▶ [EXERCISE DETAILS] A word-for-word transcription of all the data is required.

Stored records
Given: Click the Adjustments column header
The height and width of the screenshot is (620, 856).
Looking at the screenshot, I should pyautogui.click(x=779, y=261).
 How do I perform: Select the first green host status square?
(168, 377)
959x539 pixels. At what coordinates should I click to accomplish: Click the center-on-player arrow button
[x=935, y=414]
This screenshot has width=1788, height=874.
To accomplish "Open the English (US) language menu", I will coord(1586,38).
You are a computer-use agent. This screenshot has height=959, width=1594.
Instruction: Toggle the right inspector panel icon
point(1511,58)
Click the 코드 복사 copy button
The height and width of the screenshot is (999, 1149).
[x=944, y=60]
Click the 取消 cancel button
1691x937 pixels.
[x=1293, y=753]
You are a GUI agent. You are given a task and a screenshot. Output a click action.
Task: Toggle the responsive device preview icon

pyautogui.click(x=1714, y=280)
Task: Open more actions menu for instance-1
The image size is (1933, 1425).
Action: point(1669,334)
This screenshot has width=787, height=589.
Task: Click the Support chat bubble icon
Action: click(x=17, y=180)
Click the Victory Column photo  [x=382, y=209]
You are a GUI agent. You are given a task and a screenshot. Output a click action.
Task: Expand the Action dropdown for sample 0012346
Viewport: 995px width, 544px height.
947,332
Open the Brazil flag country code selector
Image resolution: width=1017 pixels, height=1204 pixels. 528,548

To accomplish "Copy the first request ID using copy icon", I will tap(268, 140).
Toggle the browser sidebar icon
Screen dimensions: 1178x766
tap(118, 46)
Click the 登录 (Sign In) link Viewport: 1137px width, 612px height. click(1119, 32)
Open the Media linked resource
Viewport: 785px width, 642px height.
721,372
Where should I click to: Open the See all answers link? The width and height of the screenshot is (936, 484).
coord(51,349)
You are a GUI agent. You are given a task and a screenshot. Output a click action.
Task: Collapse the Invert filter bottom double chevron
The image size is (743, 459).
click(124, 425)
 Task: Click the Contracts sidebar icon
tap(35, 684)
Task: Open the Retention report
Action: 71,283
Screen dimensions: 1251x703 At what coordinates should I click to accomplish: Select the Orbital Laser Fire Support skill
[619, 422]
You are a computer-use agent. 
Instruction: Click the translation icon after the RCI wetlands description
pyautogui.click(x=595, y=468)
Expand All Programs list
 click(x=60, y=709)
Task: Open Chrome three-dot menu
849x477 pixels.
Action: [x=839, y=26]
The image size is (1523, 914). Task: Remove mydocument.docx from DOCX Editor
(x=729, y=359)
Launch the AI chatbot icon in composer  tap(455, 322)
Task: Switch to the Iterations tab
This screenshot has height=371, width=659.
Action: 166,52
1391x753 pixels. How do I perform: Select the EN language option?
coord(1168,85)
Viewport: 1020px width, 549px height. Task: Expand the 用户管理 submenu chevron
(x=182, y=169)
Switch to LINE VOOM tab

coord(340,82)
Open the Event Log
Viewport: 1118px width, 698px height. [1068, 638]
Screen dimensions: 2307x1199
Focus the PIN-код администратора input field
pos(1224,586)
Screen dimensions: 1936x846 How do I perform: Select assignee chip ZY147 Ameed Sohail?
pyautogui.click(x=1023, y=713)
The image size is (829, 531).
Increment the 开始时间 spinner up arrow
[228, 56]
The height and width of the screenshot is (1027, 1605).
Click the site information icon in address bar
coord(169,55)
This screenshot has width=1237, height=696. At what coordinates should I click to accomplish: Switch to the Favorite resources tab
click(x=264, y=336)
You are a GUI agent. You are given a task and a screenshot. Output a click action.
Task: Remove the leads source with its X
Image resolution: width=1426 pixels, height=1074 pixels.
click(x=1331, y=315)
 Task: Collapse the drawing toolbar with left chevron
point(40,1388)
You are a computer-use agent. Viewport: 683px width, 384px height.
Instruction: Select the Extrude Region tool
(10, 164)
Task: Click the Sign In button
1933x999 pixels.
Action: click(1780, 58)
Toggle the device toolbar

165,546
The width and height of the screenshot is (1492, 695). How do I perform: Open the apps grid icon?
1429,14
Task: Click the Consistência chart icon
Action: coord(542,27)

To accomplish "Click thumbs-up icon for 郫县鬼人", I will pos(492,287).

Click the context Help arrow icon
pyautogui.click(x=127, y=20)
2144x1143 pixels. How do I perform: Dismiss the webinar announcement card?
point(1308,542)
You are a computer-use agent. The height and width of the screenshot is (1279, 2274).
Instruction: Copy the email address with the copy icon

▶ [SOLUTION]
Given: Click the Adjustments column header
The height and width of the screenshot is (620, 856).
Looking at the screenshot, I should pyautogui.click(x=779, y=261).
 How do I perform: Select the first green host status square?
(168, 377)
959x539 pixels. At what coordinates should I click to accomplish: Click the center-on-player arrow button
[x=935, y=414]
This screenshot has width=1788, height=874.
To accomplish "Open the English (US) language menu", I will coord(1586,38).
You are a computer-use agent. This screenshot has height=959, width=1594.
Instruction: Toggle the right inspector panel icon
point(1511,58)
Click the 코드 복사 copy button
The height and width of the screenshot is (999, 1149).
[x=944, y=60]
Click the 取消 cancel button
1691x937 pixels.
[x=1293, y=753]
You are a GUI agent. You are given a task and a screenshot. Output a click action.
Task: Toggle the responsive device preview icon

pyautogui.click(x=1714, y=280)
Task: Open more actions menu for instance-1
The image size is (1933, 1425).
Action: point(1669,334)
This screenshot has width=787, height=589.
Task: Click the Support chat bubble icon
Action: click(x=17, y=180)
Click the Victory Column photo  [x=382, y=209]
You are a GUI agent. You are given a task and a screenshot. Output a click action.
Task: Expand the Action dropdown for sample 0012346
Viewport: 995px width, 544px height.
947,332
Open the Brazil flag country code selector
Image resolution: width=1017 pixels, height=1204 pixels. 528,548

To accomplish "Copy the first request ID using copy icon", I will tap(268, 140).
Toggle the browser sidebar icon
Screen dimensions: 1178x766
tap(118, 46)
Click the 登录 (Sign In) link Viewport: 1137px width, 612px height. click(1119, 32)
Open the Media linked resource
Viewport: 785px width, 642px height.
721,372
Where should I click to: Open the See all answers link? The width and height of the screenshot is (936, 484).
coord(51,349)
You are a GUI agent. You are given a task and a screenshot. Output a click action.
Task: Collapse the Invert filter bottom double chevron
The image size is (743, 459).
click(124, 425)
 Task: Click the Contracts sidebar icon
tap(35, 684)
Task: Open the Retention report
Action: 71,283
Screen dimensions: 1251x703 At what coordinates should I click to accomplish: Select the Orbital Laser Fire Support skill
[619, 422]
You are a computer-use agent. 
Instruction: Click the translation icon after the RCI wetlands description
pyautogui.click(x=595, y=468)
Expand All Programs list
 click(x=60, y=709)
Task: Open Chrome three-dot menu
849x477 pixels.
Action: [x=839, y=26]
The image size is (1523, 914). Task: Remove mydocument.docx from DOCX Editor
(x=729, y=359)
Launch the AI chatbot icon in composer  tap(455, 322)
Task: Switch to the Iterations tab
This screenshot has height=371, width=659.
Action: 166,52
1391x753 pixels. How do I perform: Select the EN language option?
coord(1168,85)
Viewport: 1020px width, 549px height. Task: Expand the 用户管理 submenu chevron
(x=182, y=169)
Switch to LINE VOOM tab

coord(340,82)
Open the Event Log
Viewport: 1118px width, 698px height. [1068, 638]
Screen dimensions: 2307x1199
Focus the PIN-код администратора input field
pos(1224,586)
Screen dimensions: 1936x846 How do I perform: Select assignee chip ZY147 Ameed Sohail?
pyautogui.click(x=1023, y=713)
The image size is (829, 531).
Increment the 开始时间 spinner up arrow
[228, 56]
The height and width of the screenshot is (1027, 1605).
Click the site information icon in address bar
coord(169,55)
This screenshot has width=1237, height=696. At what coordinates should I click to accomplish: Switch to the Favorite resources tab
click(x=264, y=336)
You are a GUI agent. You are given a task and a screenshot. Output a click action.
Task: Remove the leads source with its X
Image resolution: width=1426 pixels, height=1074 pixels.
click(x=1331, y=315)
 Task: Collapse the drawing toolbar with left chevron
point(40,1388)
You are a computer-use agent. Viewport: 683px width, 384px height.
Instruction: Select the Extrude Region tool
(10, 164)
Task: Click the Sign In button
1933x999 pixels.
Action: click(1780, 58)
Toggle the device toolbar

165,546
The width and height of the screenshot is (1492, 695). How do I perform: Open the apps grid icon?
1429,14
Task: Click the Consistência chart icon
Action: coord(542,27)

To accomplish "Click thumbs-up icon for 郫县鬼人", I will pos(492,287).

Click the context Help arrow icon
pyautogui.click(x=127, y=20)
2144x1143 pixels. How do I perform: Dismiss the webinar announcement card?
point(1308,542)
You are a computer-use agent. The height and width of the screenshot is (1279, 2274).
Instruction: Copy the email address with the copy icon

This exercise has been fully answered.